Osteoporosis and DEXA Scans
Many individuals who come to our practice for treatment are found to be suffering from either osteoporosis or osteopenia.
Osteoporosis is a disorder in which the bones increasingly become brittle, porous, and subject to fracture. It is caused by a loss of calcium or other important mineral components, and often results in pain, lessening of height, and skeletal deformities.
Osteopenia is a general reduction in bone mass. It is less severe than osteoporosis, and is caused by the disappearance of bone tissue at a rate that exceeds formation.
When we become aware of certain risk factors in a patient, we attempt to look further into his or her current situation. Risk factors for osteoporosis and osteopenia include:
- Ethnicity – Caucasian and Asian women are at the highest level of risk.
- Low Body Weight
- Lifestyle – Cigarette smoking, alcohol consumption, improper eating habits, and an inactive lifestyle are all lifestyle factors which put a person at greater risk.
- Menstrual History – Individuals who began menstruating at age 15 or older are at a greater risk.
- Diet and Nutrition – Individuals who consume too much protein or caffeine, and who eat less than five daily servings of fruits and vegetables, are at greater risk.
- Family History – of osteoporosis, hip fracture, or fragility fracture.
Determining the Risk: What is Your T-Score?
The T-score is an indication of the quality of your bone mass, and can indicate your risk for fracture. Specifically, it is a comparison of the patient's bone mineral density to that of a healthy thirty-year-old of the same sex and ethnicity.
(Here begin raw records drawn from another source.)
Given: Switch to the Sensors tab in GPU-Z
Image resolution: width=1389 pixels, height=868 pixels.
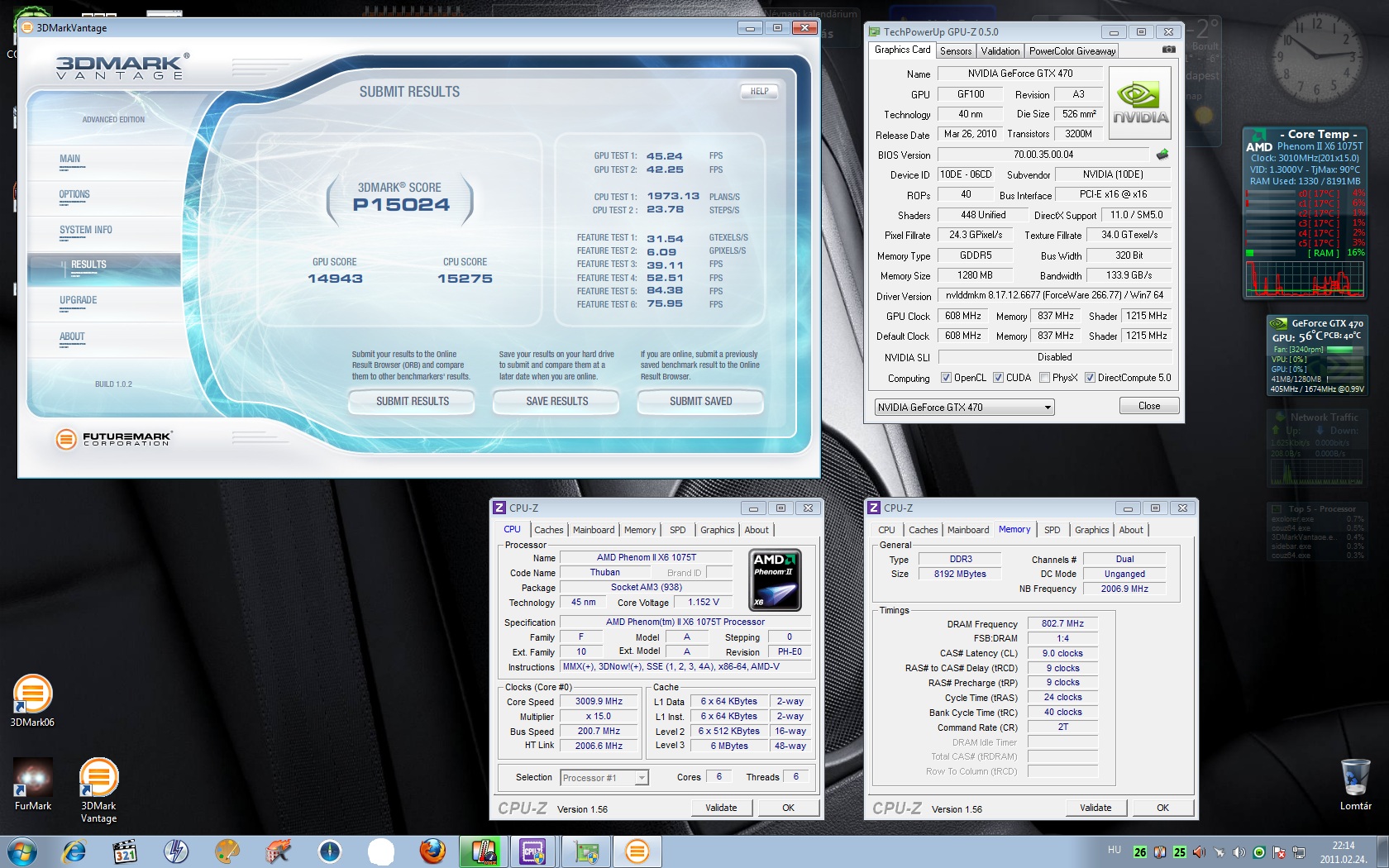Looking at the screenshot, I should 956,51.
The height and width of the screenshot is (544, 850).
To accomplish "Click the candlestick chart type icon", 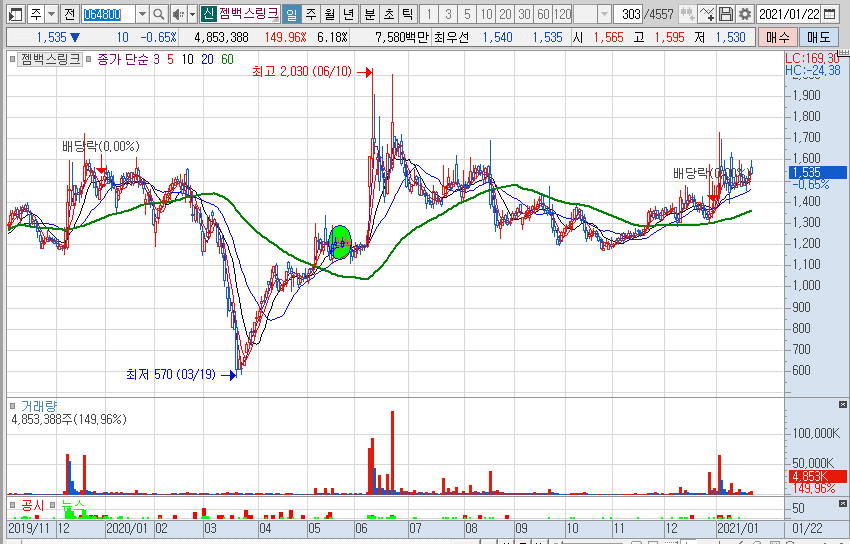I will [x=688, y=14].
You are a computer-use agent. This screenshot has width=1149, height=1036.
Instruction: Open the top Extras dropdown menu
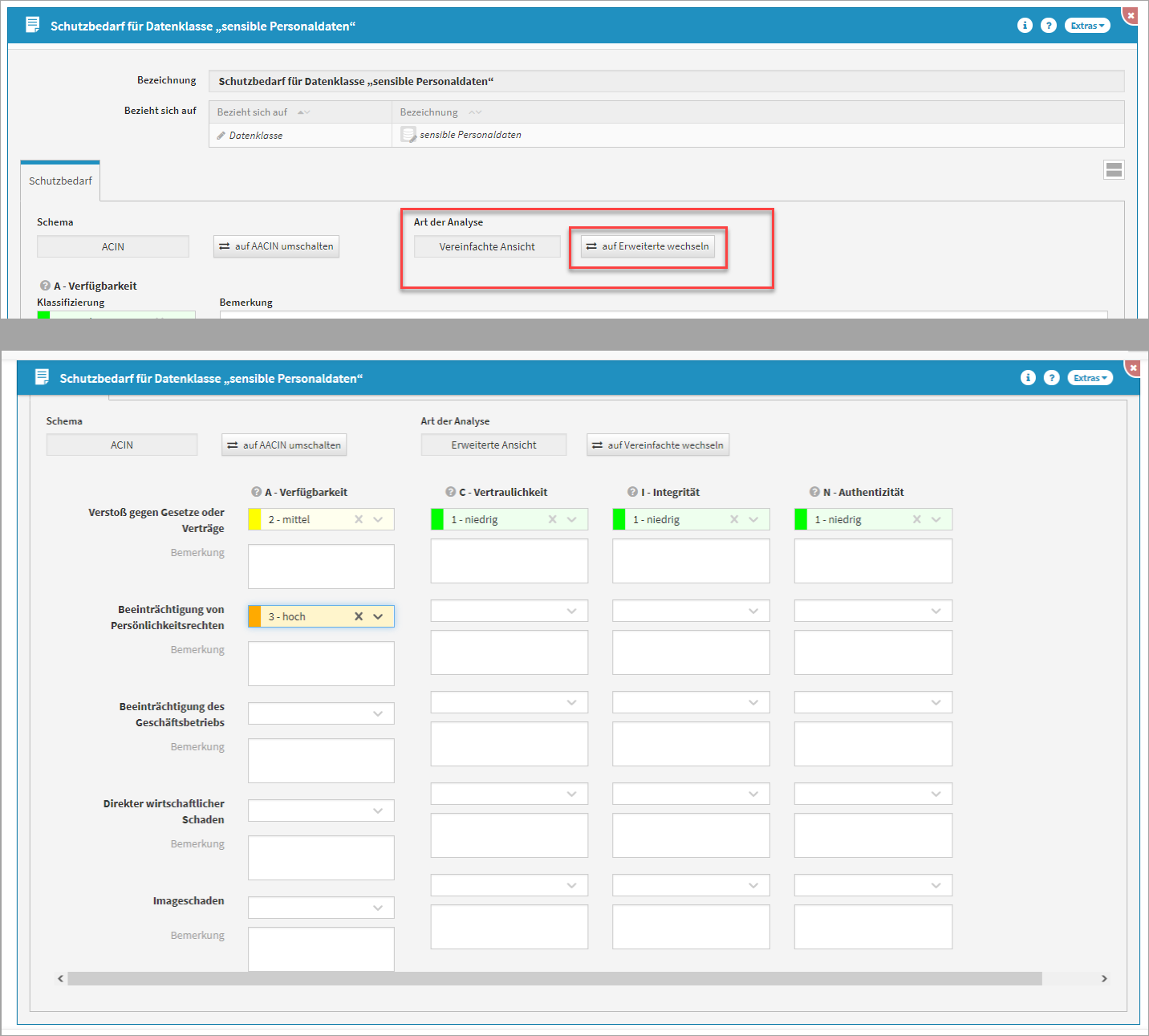[1087, 26]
This value is used for women who are post-menopausal, and men who are over age fifty. Patients with a T-score between -1.0 and -2.5 are normally diagnosed with osteopenia. Patients with a T-score which is lower than -2.5 are normally diagnosed with osteoporosis.
How is it Determined?
To determine a patient's T-score, we perform a DEXA scan. DEXA is an acronym for Dual Energy X-ray Absorptiometry. DEXA scans are performed in our office, and we recommend that all women over age sixty allow us to perform one. DEXA scans are more accurate than x-rays, require less radiation exposure than CT scans, and are less costly than most other related tests. Medicare will cover an initial DEXA scan, along with a repeat scan once every 24 months. If you are diagnosed with osteoporosis and placed on medication for it, Medicare will cover a repeat scan after one year.